Now 45, Khodorkovsky was denied parole in August on the grounds that he had not been attending sewing classes at his labor camp in the Russian Far East. Earlier this month, his lawyers said he was put in solitary confinement for 12 days for giving a written interview to the Russian edition of Esquire magazine.
The interviewer was Grigory Chkhartishvili, who, under the pen name Boris Akunin, is one of the most popular writers in Russia today. He said many people asked him why he was making a fuss about an oligarch who, after all, didn't get fabulously rich by always obeying the law.
(...)
Curiouser and curiouser. Maybe a case for Fandorin to sort out in Akunin's new crime novel called "The Oligarch Who Missed Sewing Classes".
Source: Serge Schmemann: The case against and for Khodorkovsky (Robert Amsterdam) - Politics - Europe - Putin - Vladimir Putin - Russia Blog - Russia - KGB - Kremlin (http://www.robertamsterdam.com/2008/10/serge_schmemann_the_case_again.htm)

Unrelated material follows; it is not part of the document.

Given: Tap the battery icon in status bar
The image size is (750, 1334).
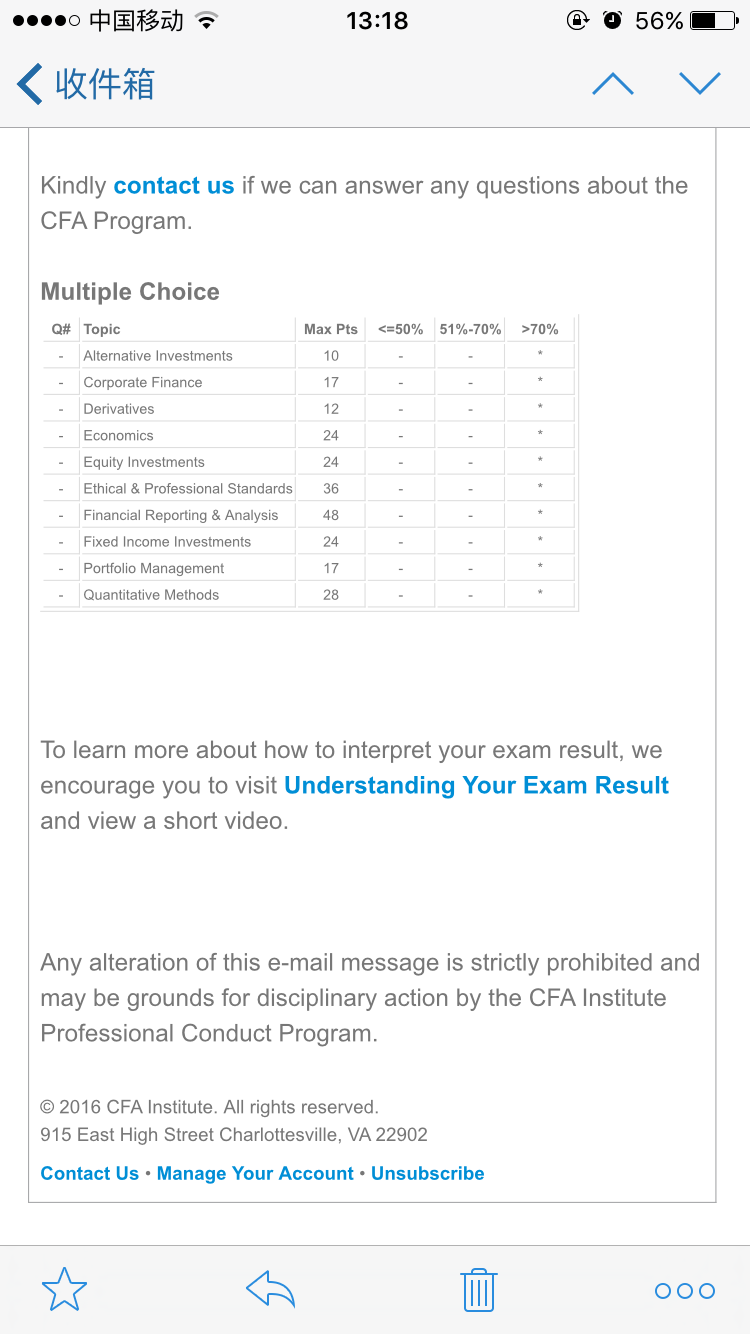Looking at the screenshot, I should click(717, 21).
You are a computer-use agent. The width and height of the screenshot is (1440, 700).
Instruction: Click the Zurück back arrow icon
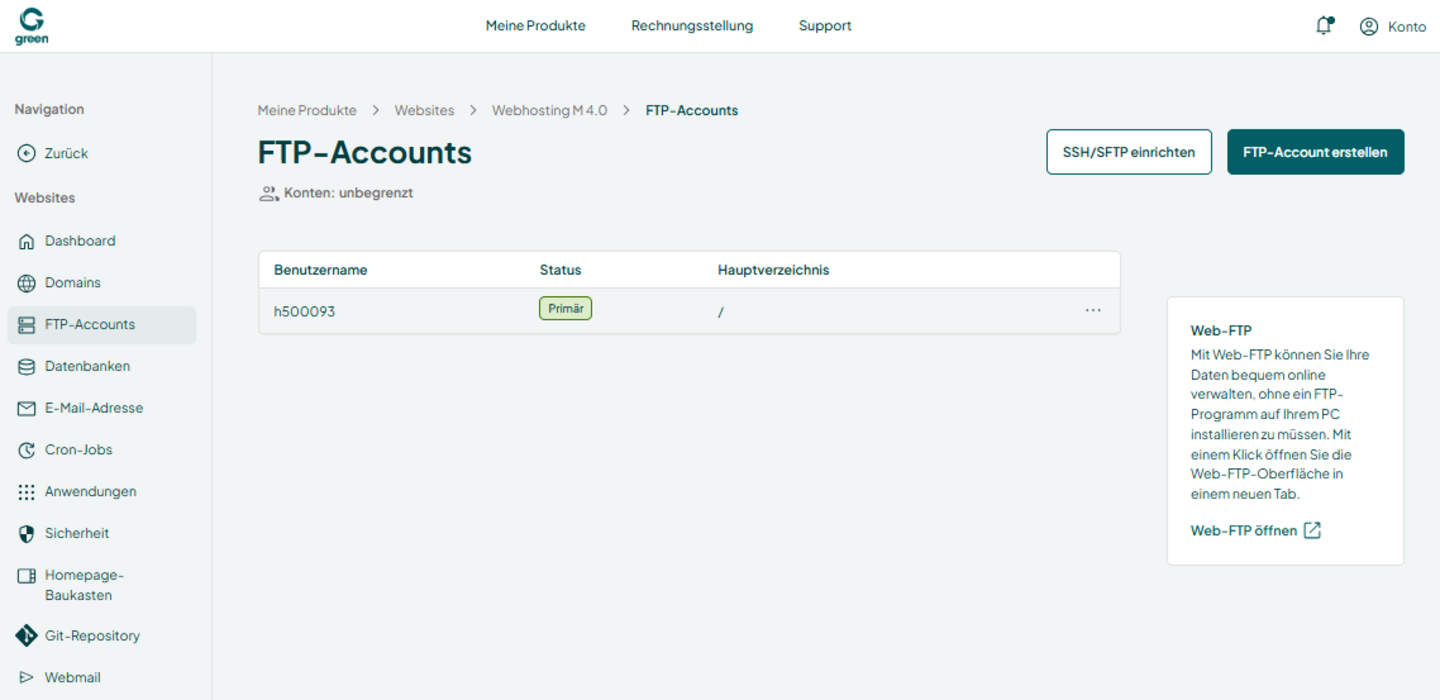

My way to Akunin was a little funny. The fact is that I don't like the crime genre but one of my friends likes all books by Akunin and tried to interest me in his fiction. Several times I saved myself but then I got The Diamond Chariotas as a New Year present. And I have to tell that I liked that book :). Good style, light, interesting and qualitative. Soon after I read some more books by Akunin but, to my opinion, The Diamond Chariot is the best.
Nobody's bothered discussing Boris Akunin for a couple of years, but he's alive and kicking. In fact, today (24th December 2011, aka Christmas Eve) he's going to be on the same stage as Mikhail Gorbachėv (remember the man with the birthmark on his bald pate?) and several other worthies on the symbolically named Sakharov Avenue (anyone remember Sakharov?) in Moscow, protesting against something or other (really can't remember what; I'm so out of touch with the world).
A recent profile (http://www.newyorker.com/online/blogs/books/2012/07/boris-akunin-russias-dissident-detective-novelist.html) of the writer in The New Yorker. Quite an excellent piece, I must say. The dude's got quite an intelligent face, too.
I also wonder if his Sister Pelagia series was to some degree inspired by Peter Tremayne's longer and much more exciting Sister Fidelma series--it's curious how the former came to nought after only three books while the latter is growing strong at 20+ books, and counting.